Task details
Please quote the Ashdale Avenue passage below word for word, starting at "This is looking north" and stopping after "of Toronto Bylaws.".
[[ Passage provided open ]]
This is looking westwards at the corner of Fairford and Ashdale.
This is looking north from Fairford along Ashdale. On the right is a more finished “basement house.”
Looking south down Ashdale from Fairford towards Gerrard.
Looking east. Their backyards extended to Craven Road (Erie Terrace). When the developers crammed as much as they could onto the narrow north south street that was Erie Terrace, they set up a situation that propagated itself into the future. When the City of Toronto took over Erie Terrace in 1909, it was so narrow that fire trucks couldn’t get up it. However, if they took enough room to widen this laneway, the people who had houses on Ashdale Avenue would lose part of their backyards and have little to show for it. Not only would they lose their backyards, but they couldn’t sell them for more housing as the setback was not enough under City of Toronto Bylaws.
When the City of Toronto finally widened Craven Road (see article below from The Toronto Star, March 25, 1916), Ashdale resident did lose part of their backyards — expropriated. To compensate for their loss, the City of Toronto put up a fence on the west side of Craven Road to keep the ruffians of the notorious “Erie Terrace” out of their backyards. However, those on Erie Terrace claimed it was to keep those people on Ashdale from using THEIR street when they hadn’t even paid for it. In those days the homeowners on a street were expected to chip in and pay for things like widening or paving that street. The City charged it to their taxes so those who lived on a street had a strong sense of ownership over their street. The City maintains the fence to this day.
Looking east again. So much of the work was done by hand or by horse and wagon. After 1909, when the area became part of the City of Toronto, sewers, sidewalks, paved roads, water mains and telephone and hydro poles installed on Ashdale Avenue. Stores moved in and the area became almost like a self-sufficient village within Toronto.
The Ashdale Avenue School, under the Board of Education for the Township of York, was built in 1907 and served Shacktown’s children in its four rooms. The architect of the original 1907 four-roomed brick school was Charles Hartnoll Bishop (1851-1924) and he was also responsible for major additions in 1910 and 1911.
When the City of Toronto annexed the area they took over the school and renamed it after a City of Toronto School Trustee, Ephraim Roden. The Toronto Board of Education promptly and with no notice, replaced the woman who was principal of the Township of York School, Emma Whittaker, with a man.
[[ Passage provided closed ]]
[[ Information given open ]]
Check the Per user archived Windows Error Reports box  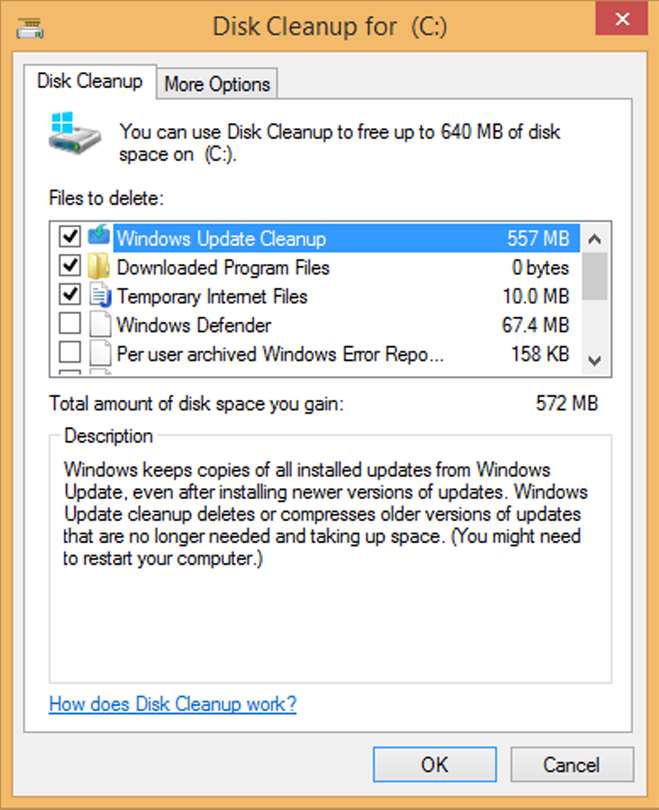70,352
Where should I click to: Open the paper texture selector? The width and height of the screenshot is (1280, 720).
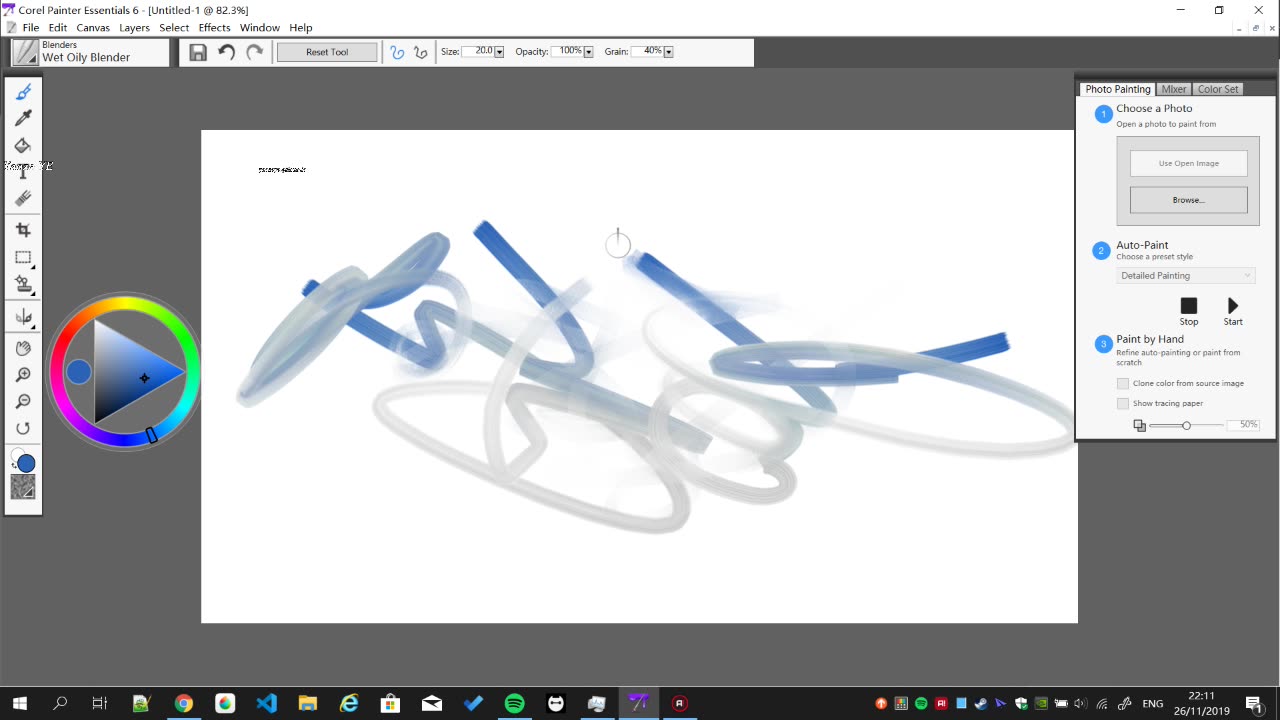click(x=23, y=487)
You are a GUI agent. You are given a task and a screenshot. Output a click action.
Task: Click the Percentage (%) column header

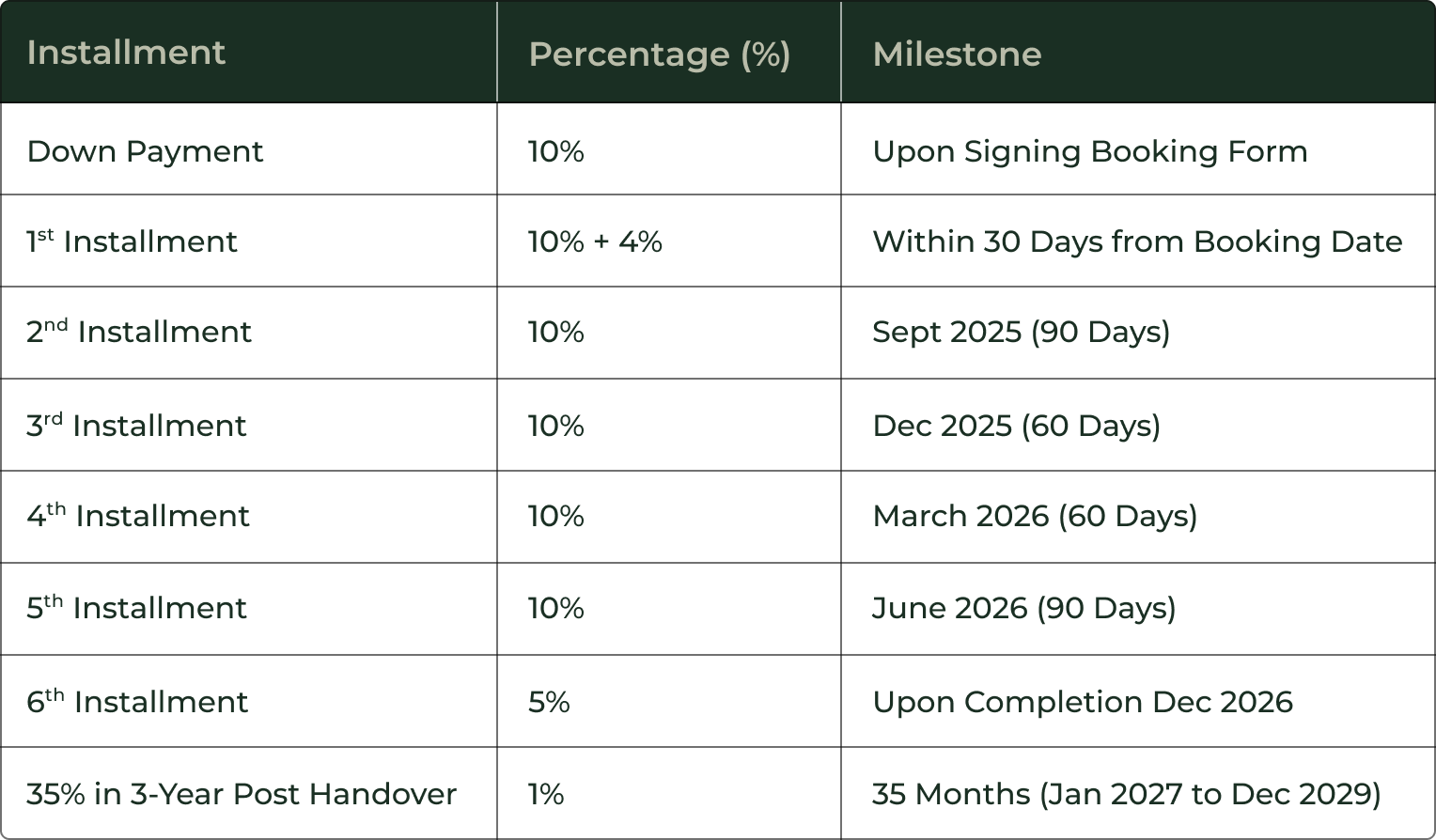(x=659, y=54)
[[ Information given closed ]]
Exercise output
This is looking north from Fairford along Ashdale. On the right is a more finished “basement house.”
Looking south down Ashdale from Fairford towards Gerrard.
Looking east. Their backyards extended to Craven Road (Erie Terrace). When the developers crammed as much as they could onto the narrow north south street that was Erie Terrace, they set up a situation that propagated itself into the future. When the City of Toronto took over Erie Terrace in 1909, it was so narrow that fire trucks couldn’t get up it. However, if they took enough room to widen this laneway, the people who had houses on Ashdale Avenue would lose part of their backyards and have little to show for it. Not only would they lose their backyards, but they couldn’t sell them for more housing as the setback was not enough under City of Toronto Bylaws.